Amid an inspirational atmosphere, the Greek Campus in Downtown Cairo stood witness to the fierce Empowering Egyptian Young Women Entrepreneurs competition for an entire day on October 10. With a surge of optimistic and creative minds that gathered 143 young women entrepreneurs from all over Egypt, the competitors arrived to the capital city in hopes of pitching their future start-up ideas amidst a wide presence of potential investors.
The competition, organized by Hudson Egypt, which took place as part of the Young Woman Entrepreneur Development Program (YWED-P), saw an impressive initial application flux of 1,800, out of whom, only 143 proceeded to the competition. Passing through several pitching rounds, during which judges and attendees voted for the ideas, three winners were selected.

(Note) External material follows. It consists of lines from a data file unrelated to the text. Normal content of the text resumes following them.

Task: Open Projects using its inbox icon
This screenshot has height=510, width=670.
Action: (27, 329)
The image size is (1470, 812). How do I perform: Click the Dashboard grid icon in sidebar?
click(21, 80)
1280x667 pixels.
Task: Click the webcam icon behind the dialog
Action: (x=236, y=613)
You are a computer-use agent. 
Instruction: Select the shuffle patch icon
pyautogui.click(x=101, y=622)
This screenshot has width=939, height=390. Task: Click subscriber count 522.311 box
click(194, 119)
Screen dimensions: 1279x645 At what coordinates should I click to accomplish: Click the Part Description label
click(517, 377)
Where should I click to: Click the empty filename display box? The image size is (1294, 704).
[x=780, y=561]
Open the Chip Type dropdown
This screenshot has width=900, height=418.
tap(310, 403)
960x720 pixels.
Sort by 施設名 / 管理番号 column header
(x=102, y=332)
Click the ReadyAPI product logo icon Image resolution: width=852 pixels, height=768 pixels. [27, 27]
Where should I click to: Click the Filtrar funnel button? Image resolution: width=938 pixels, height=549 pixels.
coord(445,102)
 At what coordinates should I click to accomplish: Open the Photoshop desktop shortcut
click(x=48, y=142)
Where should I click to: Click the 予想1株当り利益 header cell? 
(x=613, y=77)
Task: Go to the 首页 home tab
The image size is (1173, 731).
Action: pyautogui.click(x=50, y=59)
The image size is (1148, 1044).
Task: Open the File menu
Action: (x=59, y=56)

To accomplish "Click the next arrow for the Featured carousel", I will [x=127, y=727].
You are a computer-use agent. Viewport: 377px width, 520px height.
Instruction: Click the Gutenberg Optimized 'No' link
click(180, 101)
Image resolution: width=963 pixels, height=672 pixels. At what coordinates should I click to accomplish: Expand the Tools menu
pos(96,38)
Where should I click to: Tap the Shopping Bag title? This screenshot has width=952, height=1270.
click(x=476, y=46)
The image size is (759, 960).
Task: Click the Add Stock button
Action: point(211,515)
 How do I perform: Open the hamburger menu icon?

“The program aims at encouraging ambitious young female entrepreneurs nationwide, especially those in rural areas in a number of governorates and in Upper Egypt, who have ideas for future start-up projects in various fields,” said Abd el-Aziz Salah el-Deen, CEO of Hudson Egypt.
“These fields include education, marketing, management, health, culture, fashion and renewable energy,” he added.
According to Walid el-Gendy, program project manager, the competition succeeded at attracting the sound ideas of young females in Upper Egypt and rural governorates, where the opportunities are limited and rather scarce.
El-Gendy added that the 143 winning candidates’ ideas attracted many investors who seek to invest in the young women’s ideas, and fund their projects.
The winning pitches were selected according to originality, sound business model, chances of success and the number of job opportunities they offer.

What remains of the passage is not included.